Missouri Republican and Senate hopeful Rep. Todd Akin compared his Democratic opponent, incumbent Sen. Claire McCaskill, to a dog who plays "fetch" for higher taxes and regulations from Washington and brings them back to Missouri.
"She goes to Washington, D.C. and it's a little bit like one of those dogs, you know 'fetch,' and she goes to Washington, D.C. and gets all of these taxes and red tape and bureaucracy and executive orders and agencies and she brings all of this stuff and dumps it on us in Missouri," Akin said Saturday at a fund-raiser in Springfield, Missouri.
Audio of the GOP Senate candidate was posted to PoliticMo.com on Saturday.
Akin spokesman Rick Tyler later followed up with a tweet on Monday: "If Claire McCaskill were a dog, she'd be a 'Bullshitsu'"
Asked about the congressman's comments and tweet, Tyler said Akin was using an "analogy," and contrasted it with his post on Twitter, which he said was a "joke."
"It seems to me she's got it just backwards," Akin said at the event, featuring former Arkansas Gov.
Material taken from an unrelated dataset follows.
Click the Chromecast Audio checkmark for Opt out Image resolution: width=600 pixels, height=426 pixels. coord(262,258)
Mike Huckabee -- one of few conservatives who stood by the Republican candidate following his controversial comments on "legitimate rape."
Akin continued: "What she should be doing is taking the common sense that we see in Missouri and taking that to Washington, D.C. and blessing them with some solutions instead of more problems."
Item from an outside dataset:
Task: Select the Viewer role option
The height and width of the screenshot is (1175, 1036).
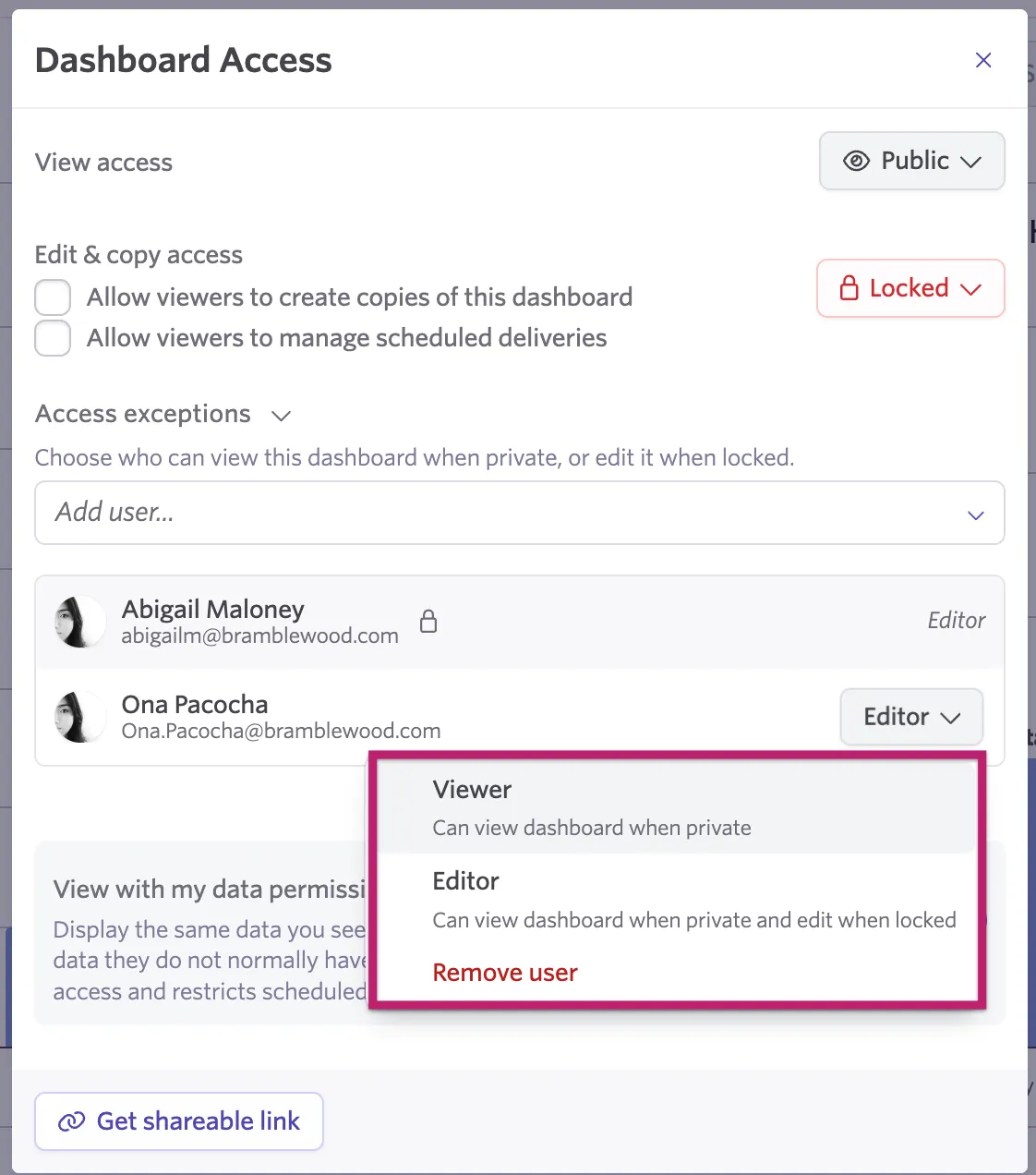Action: 677,806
In August, the social conservative congressman claimed in a television interview that "legitimate rape" rarely resulted in pregnancy, saying that "the female body has ways to try to shut that whole thing down."
Soon after, Akin sought to clarify his remarks, saying that he misspoke and apologizing repeatedly as the political uproar from both sides of the aisle intensified.
Akin's comments quickly drew national attention, sparking many Republicans, including GOP presidential nominee Mitt Romney, to call on Akin to drop out of the race as well as fund-raising organizations to pull money from his campaign.
Republicans are battling Democrats for control of the upper chamber in November's election. Akin's potentially damaging remarks could put that effort at risk.
More recently, following the candidates' first debate in September, Akin said McCaskill was more "ladylike" in her 2006 election than she is this time around -- evidence, Akin said, that indicated she was nervous about remaining in office.